Markdown Content - Resilient Enterprise Messaging with JBoss A-MQ & Red Hat Enterprise Linux

---
# Resilient Enterprise Messaging with JBoss A-MQ & Red Hat Enterprise Linux

**URL:** https://crunchtools.com/resilient-messaging/
Date: 2013-08-08
Author: fatherlinux
Post Type: post
Summary: At JUDCon 2013 in Boston, Scott Cranton and I presented a talk entitled Resilient Enterprise Messaging with Fuse & Red Hat Enterprise Linux. This technical article is the follow up work from that presentation.Continue Reading "Resilient Enterprise Messaging with JBoss A-MQ & Red Hat Enterprise Linux" →
Categories: Articles
Tags: MIddleware, RHEL
---

## Background

At [JUDCon 2013](http://www.jboss.org/events/JUDCon/2013/unitedstates/agenda) in Boston, [Scott Cranton](http://scottcranton.blogspot.com/) and I presented a talk entitled [Resilient Enterprise Messaging with Fuse & Red Hat Enterprise Linux](http://www.jboss.org/events/JUDCon/2013/unitedstates/presentations). This technical article is the follow up work from that presentation.

JBoss A-MQ is built on [ActiveMQ](http://activemq.apache.org/) which is a robust messaging platform that supports <http://crunchtools.com/resillient-messaging/a href="activemq.apache.org/stomp.html">STOMP, [JMS](http://activemq.apache.org/jms.html), [AMQP](http://activemq.apache.org/amqp.html) and modern principals in [Message Oriented Middleware (MOM)](http://activemq.apache.org/mom.html). It's built from the ground up to be loosly coupled and asynchronous in nature. This provides ActiveMQ with native high availability capabilities. An administrator can easily configure an ActiveMQ master/slave architecture with a [shared filesystem](http://activemq.apache.org/shared-file-system-master-slave.html). In the future this will be augmented with [Replicated LevelDB.](http://activemq.apache.org/replicated-leveldb-store.html)

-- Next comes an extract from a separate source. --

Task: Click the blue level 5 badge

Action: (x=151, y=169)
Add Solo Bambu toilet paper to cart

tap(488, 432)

[Red Hat Enterprise Linux](http://www.redhat.com/products/enterprise-linux/server/) is a popular, stable and scalable Linux distribution which has [High Availability](http://www.redhat.com/products/enterprise-linux-add-ons/high-availability/http://www.redhat.com/products/enterprise-linux-add-ons/high-availability/) and [Resillient Storage](http://www.redhat.com/products/enterprise-linux-add-ons/resilient-storage/) add-on support built on [CMAN](http://www.sourceware.org/cluster/cman/), [RGManager](https://fedorahosted.org/cluster/wiki/RGManager), [Corosync](http://corosync.github.io/corosync/), and [GFS2](https://fedoraproject.org/wiki/Features/GFS2Stable). High Availability and Resillient Storage expand upon the high availability capabilities built into ActiveMQ and provide a robust, and complete solution for enterprise deployments that require deeper clustering capabilities.

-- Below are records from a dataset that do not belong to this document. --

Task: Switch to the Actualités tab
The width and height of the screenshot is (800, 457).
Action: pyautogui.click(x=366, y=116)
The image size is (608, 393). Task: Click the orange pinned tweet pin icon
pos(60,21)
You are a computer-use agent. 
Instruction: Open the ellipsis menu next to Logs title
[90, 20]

There are two main architectures commonly used to provide fault tollerance to a messaging server. The first is master/slave which is easy to configure, but as it scales, it requires 2X resources. The second is made up of active nodes and redundant nodes. The redundant nodes can take over for any one of the active nodes should they scale. The active/redundant architecture requires more software and more initial configuration, but uses N+1 or N+2 resources as it scales.

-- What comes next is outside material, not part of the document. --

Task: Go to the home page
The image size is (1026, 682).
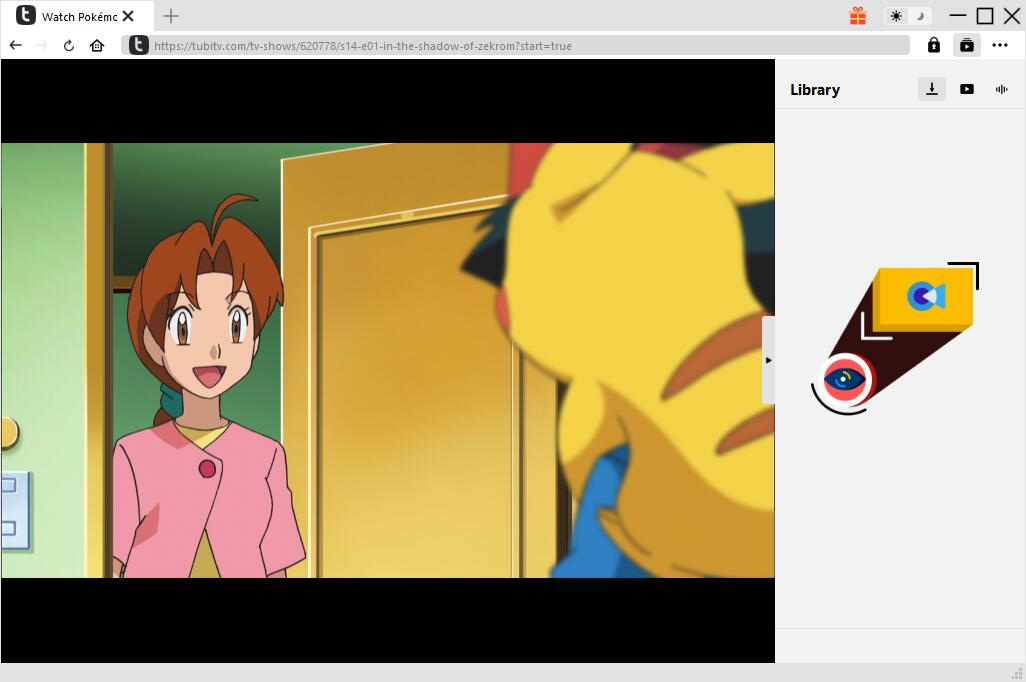Action: [97, 45]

This article will explore the technical requirements and best practices for building and designing a N+1 architecture using [JBoss A-MQ](http://www.jboss.org/products/amq), [Red Hat Enterprise Linux](http://www.redhat.com/products/enterprise-linux/server/), the [High Availability Add-On](http://www.redhat.com/products/enterprise-linux-add-ons/high-availability/) and the [Resillient Storage Add-On](http://www.redhat.com/products/enterprise-linux-add-ons/resilient-storage/).

### Scaling

The native High Availability features of ActiveMQ allow it to scale quite well and will satisfy most messaging requirements. As the messaging platform grows, administrators can add pairs of clustered servers while sharding [Queues and Topics](http://activemq.apache.org/how-does-a-queue-compare-to-a-topic.html). Even shared storage can be scaled by providing different LUNs or NFS4 shares to each pair of clustered servers. The native High Availability in ActiveMQ provides great scaling and decent fault resolution in smaller environments (2-6 nodes).

As a messaging platform grows larger (6+ nodes), the paired, master/slave architecture of the native high availabilty can start to require a lot of hardware resources. For example, at 10 nodes of messaging, the 2N architecture will require another 10 nodes of equal or greater resources for resiliency. This is a total of 20 messaging nodes. At this point it becomes attractive to investigate an N+1 or N+2 architecture. For example, in an N+2 architecture, acceptable fault tollerance may be provided to this same 10 node messaging platform with only two extra nodes of equal or greater resources. This would only require a total of 12 instead of 20 nodes.

### Fault Tolerance

The native master/slave architecture of ActiveMQ provides decent fault detection. Both nodes are configured to provide the exact same messaging service. As each node starts, each attempts to gain a lock on the shared filesystem. Whoever gets the lock first, starts serving traffic. The slave node then periodically attempts to get the lock. If the master fails, the slave will obtain the lock the next time it tries and will then provide access to the message queues identical to the master. This works great for some basic hardware/software failures.

 

As fault tolerance requirements expand, failure scenario checking can be mapped into the service clustering software such as the Red Hat Enterprise Linux High Availability Add-On. This allows administrators to write advanced checks and expand upon them as lessons are learned in production. Administrators can ensure that the ActiveMQ processes and shared storage are monitored, as with the native master/slave high availability, but can also utilize JMX, network port checking things as advanced as internal [looking glass services](http://en.wikipedia.org/wiki/Looking_Glass_servers) to ensure that the messaging platform is available to it's clients. Finally, the failover logic can be embedded in the clustering software which allows administrators to create failover domains and easily add single nodes as capacity is required.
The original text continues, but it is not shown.